Mainstream theoretical economics is still under the spell of the Bourbaki tradition in mathematics. Theoretical rigour is everything. Studying real-world economies and empirical corrobation/falsification of theories and models nothing. Separating questions of logic and empirical validity may — of course — help economists to focus on producing rigorous and elegant mathematical theorems that people like Lucas and Sargent consider as “progress in economic thinking.” To most other people, not being concerned with empirical evidence and model validation is a sign of social science becoming totally useless and irrelevant. Economic theories building on known to be ridiculously artificial assumptions without an explicit relationship with the real world is a dead end. That’s probably also the reason why Neo-Walrasian general equilibrium analysis today (at least outside Chicago) is considered a total waste of time. In the trade-off between relevance and rigour, priority should always be on the former when it comes to social science. The only thing followers of the Bourbaki tradition within economics — like Karl Menger, John von Neumann, Gerard Debreu, Robert Lucas and Thomas Sargent — has given us are irrelevant model abstractions with no bridges to real-world economies. It’s difficult to find a more poignant example of a total waste of time in science.

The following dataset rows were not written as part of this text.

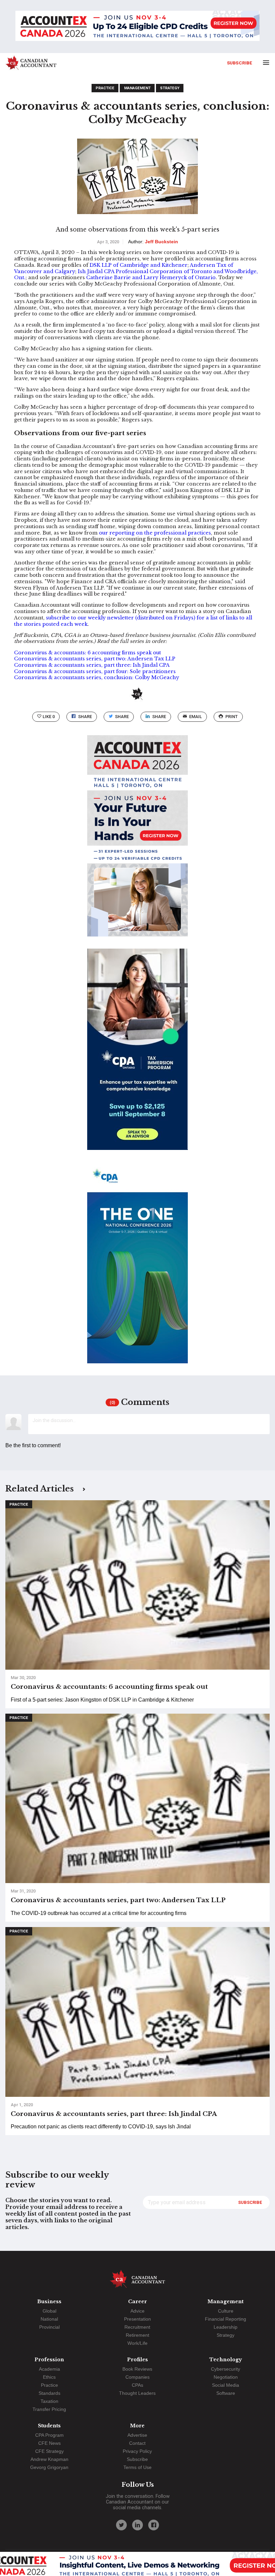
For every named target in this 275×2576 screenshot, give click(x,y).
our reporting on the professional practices (155, 533)
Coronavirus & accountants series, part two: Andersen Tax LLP (94, 659)
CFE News (49, 2443)
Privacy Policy (137, 2451)
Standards (49, 2393)
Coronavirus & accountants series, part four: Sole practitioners (95, 671)
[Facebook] (153, 2525)
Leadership (225, 2327)
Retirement (137, 2335)
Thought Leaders (137, 2393)
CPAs (137, 2385)
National (49, 2319)
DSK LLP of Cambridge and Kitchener (138, 265)
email (195, 716)
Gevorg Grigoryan (49, 2467)
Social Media (225, 2385)
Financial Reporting (225, 2319)
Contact (137, 2443)
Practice (105, 88)
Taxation (49, 2401)
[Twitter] (121, 2525)
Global (49, 2311)
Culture (225, 2311)
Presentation (137, 2319)
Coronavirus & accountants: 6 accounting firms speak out (87, 653)
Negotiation (226, 2377)
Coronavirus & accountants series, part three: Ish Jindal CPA (92, 665)
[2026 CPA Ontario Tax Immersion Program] (137, 1055)
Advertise (137, 2435)
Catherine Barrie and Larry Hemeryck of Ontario (151, 277)
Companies (137, 2377)
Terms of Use (137, 2467)
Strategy (169, 88)
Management (137, 88)
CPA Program (49, 2435)
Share (85, 716)
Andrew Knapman (49, 2459)
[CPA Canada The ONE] (137, 1268)
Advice (137, 2311)
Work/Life (137, 2343)
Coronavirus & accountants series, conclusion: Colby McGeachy (96, 677)
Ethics (49, 2377)
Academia (49, 2369)
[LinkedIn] (137, 2525)
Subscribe (239, 62)
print (231, 716)
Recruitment (137, 2327)
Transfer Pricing (49, 2409)
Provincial (49, 2327)
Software (225, 2393)
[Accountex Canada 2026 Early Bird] (137, 26)
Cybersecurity (225, 2369)
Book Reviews (137, 2369)
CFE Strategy (49, 2451)
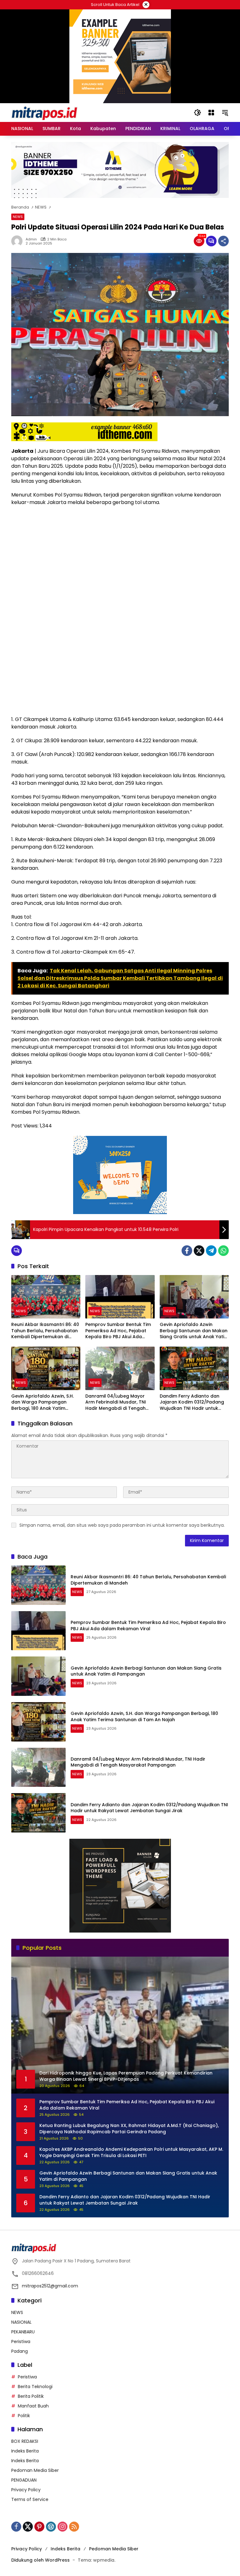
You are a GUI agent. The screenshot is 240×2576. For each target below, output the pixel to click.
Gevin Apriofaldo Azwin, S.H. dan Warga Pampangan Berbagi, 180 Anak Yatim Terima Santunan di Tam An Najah (42, 1402)
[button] (197, 112)
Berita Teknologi (35, 2386)
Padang (19, 2351)
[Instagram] (63, 2527)
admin (31, 239)
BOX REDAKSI (24, 2441)
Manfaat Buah (33, 2406)
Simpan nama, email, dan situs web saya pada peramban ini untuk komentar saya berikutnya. (122, 1525)
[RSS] (74, 2527)
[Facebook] (187, 1250)
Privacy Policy (26, 2490)
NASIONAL (21, 2322)
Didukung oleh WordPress (40, 2560)
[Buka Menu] (211, 112)
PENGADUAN (24, 2480)
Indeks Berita (25, 2451)
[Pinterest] (39, 2527)
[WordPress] (51, 2527)
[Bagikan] (223, 241)
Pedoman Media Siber (35, 2470)
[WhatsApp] (223, 1250)
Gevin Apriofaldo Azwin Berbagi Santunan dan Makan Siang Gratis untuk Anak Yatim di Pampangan (194, 1331)
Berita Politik (31, 2396)
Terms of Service (29, 2499)
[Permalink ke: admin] (18, 241)
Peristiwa (20, 2341)
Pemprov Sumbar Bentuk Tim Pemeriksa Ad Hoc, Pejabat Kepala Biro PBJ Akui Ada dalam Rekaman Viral (118, 1331)
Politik (24, 2415)
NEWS (18, 216)
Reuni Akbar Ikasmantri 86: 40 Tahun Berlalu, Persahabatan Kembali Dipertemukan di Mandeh (45, 1331)
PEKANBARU (23, 2332)
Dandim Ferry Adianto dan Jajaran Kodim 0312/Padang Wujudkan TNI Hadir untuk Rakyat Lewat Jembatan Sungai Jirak (192, 1402)
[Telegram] (211, 1250)
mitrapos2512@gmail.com (50, 2286)
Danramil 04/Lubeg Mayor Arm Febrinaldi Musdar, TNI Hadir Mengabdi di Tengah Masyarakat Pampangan (115, 1402)
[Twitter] (199, 1250)
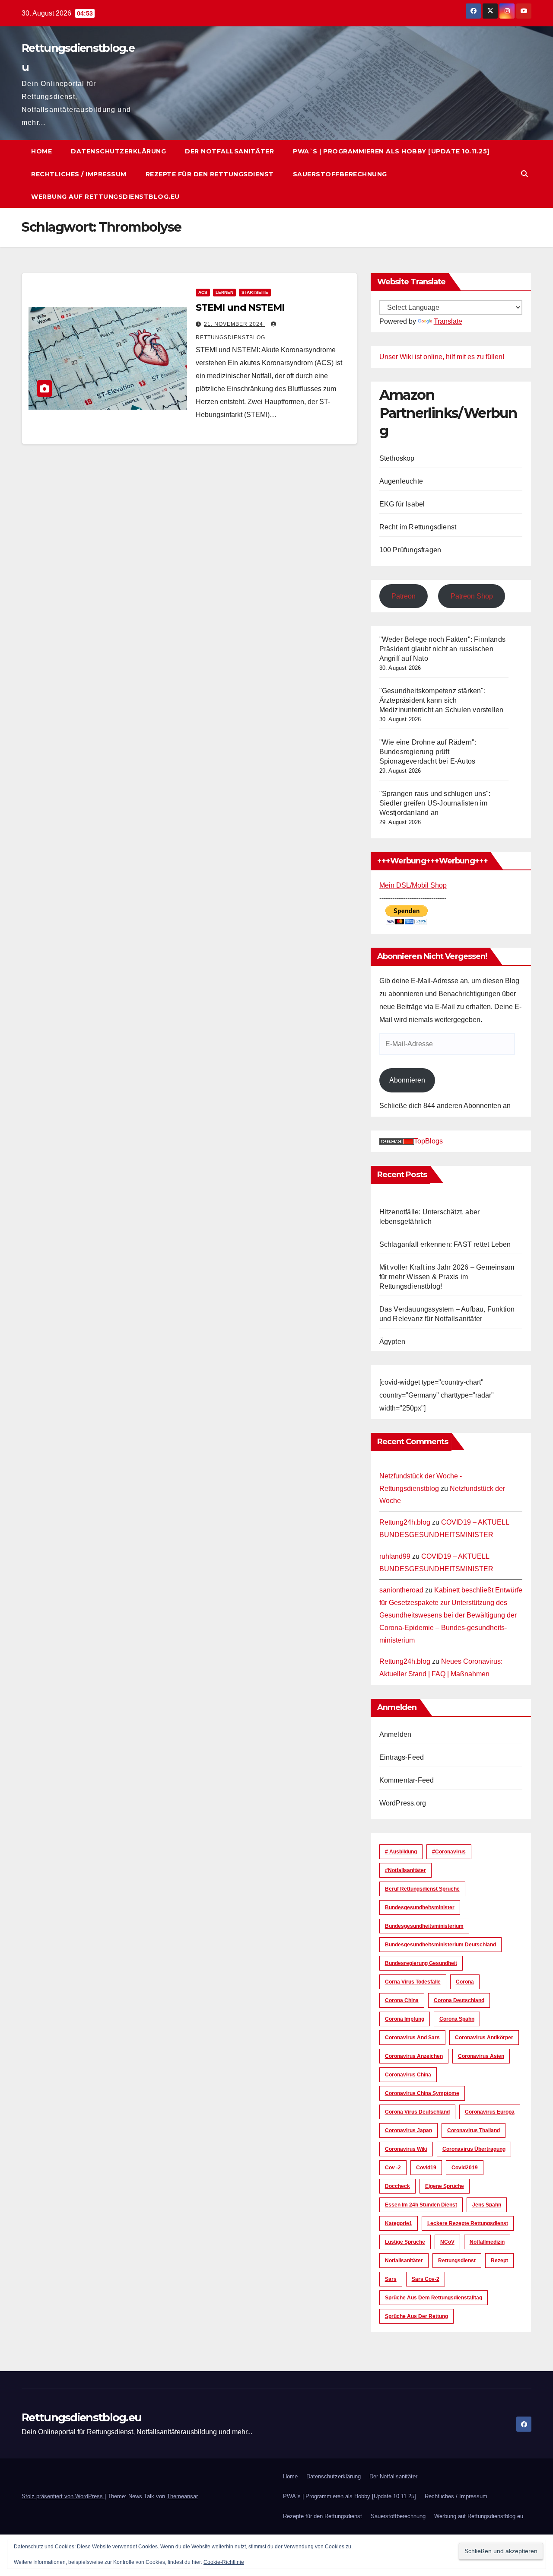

Applying an axiomatic hypothetico-deductive system to the real world can only be done by means of a mapping, which creates a model for the axiomatic system. These mappings then lead to assertions about the real world which require empirical verification. These assertions (which are proposed scientific laws) can NEVER be proven in the sense that mathematical theorems can be proven …
The scientific method arose as a rejection of the axiomatic method used by the Greeks for scientific methodology. It was this rejection of axiomatics and logical certainty in favour of empirical and observational approach which led to dramatic progress in science. However, this did involve giving up the certainties of mathematical argumentation and learning to live with the uncertainties of induction. Economists need to do the same – abandon current methodology borrowed from science and develop a new methodology suited for the study of human beings and societies.
Models may help us think through problems. But we should never forget that the formalism we use in our models is not self-evidently transportable to a largely unknown and uncertain reality. The tragedy with mainstream economic theory is that it thinks that the logic and mathematics used are sufficient for dealing with our real-world problems. They are not! Model deductions based on questionable assumptions can never be anything but pure exercises in hypothetical reasoning. And that kind of reasoning cannot establish the truth value of facts. Never has. Never will.